__AIM OF THE TASK__: Can you repeat the lines below word for word, starting at the very first line and ending at the line that contains "(x=606, y=187)"?
• • • •
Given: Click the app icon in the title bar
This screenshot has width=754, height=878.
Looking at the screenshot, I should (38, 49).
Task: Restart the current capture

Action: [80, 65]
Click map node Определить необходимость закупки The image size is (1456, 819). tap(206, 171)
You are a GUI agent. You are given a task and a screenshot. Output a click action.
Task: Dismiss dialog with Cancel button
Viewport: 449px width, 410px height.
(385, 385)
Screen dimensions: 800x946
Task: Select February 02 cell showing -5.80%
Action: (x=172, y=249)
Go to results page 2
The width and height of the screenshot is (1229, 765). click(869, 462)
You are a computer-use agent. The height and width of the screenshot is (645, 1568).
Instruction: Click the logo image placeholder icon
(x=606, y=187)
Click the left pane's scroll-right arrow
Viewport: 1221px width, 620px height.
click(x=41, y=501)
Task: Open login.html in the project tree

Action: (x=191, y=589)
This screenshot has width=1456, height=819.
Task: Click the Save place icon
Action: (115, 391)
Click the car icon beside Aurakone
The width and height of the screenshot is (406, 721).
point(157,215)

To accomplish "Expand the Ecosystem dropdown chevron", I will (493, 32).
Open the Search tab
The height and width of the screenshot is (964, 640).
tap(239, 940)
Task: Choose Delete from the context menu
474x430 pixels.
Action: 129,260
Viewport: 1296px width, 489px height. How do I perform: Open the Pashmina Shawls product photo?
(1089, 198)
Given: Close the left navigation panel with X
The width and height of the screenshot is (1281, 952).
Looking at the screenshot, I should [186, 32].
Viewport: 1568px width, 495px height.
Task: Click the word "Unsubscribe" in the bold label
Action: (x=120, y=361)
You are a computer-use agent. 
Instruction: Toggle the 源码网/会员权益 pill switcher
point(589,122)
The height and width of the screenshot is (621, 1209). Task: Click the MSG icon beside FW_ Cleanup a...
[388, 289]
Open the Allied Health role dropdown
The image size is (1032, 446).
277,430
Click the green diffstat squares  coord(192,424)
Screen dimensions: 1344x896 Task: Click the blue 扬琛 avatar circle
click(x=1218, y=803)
• • • •
__FINISHED ANSWER__:
Given: Click the app icon in the title bar
This screenshot has width=754, height=878.
Looking at the screenshot, I should (38, 49).
Task: Restart the current capture

Action: [80, 65]
Click map node Определить необходимость закупки The image size is (1456, 819). tap(206, 171)
You are a GUI agent. You are given a task and a screenshot. Output a click action.
Task: Dismiss dialog with Cancel button
Viewport: 449px width, 410px height.
(385, 385)
Screen dimensions: 800x946
Task: Select February 02 cell showing -5.80%
Action: (x=172, y=249)
Go to results page 2
The width and height of the screenshot is (1229, 765). click(869, 462)
You are a computer-use agent. The height and width of the screenshot is (645, 1568).
Instruction: Click the logo image placeholder icon
(x=606, y=187)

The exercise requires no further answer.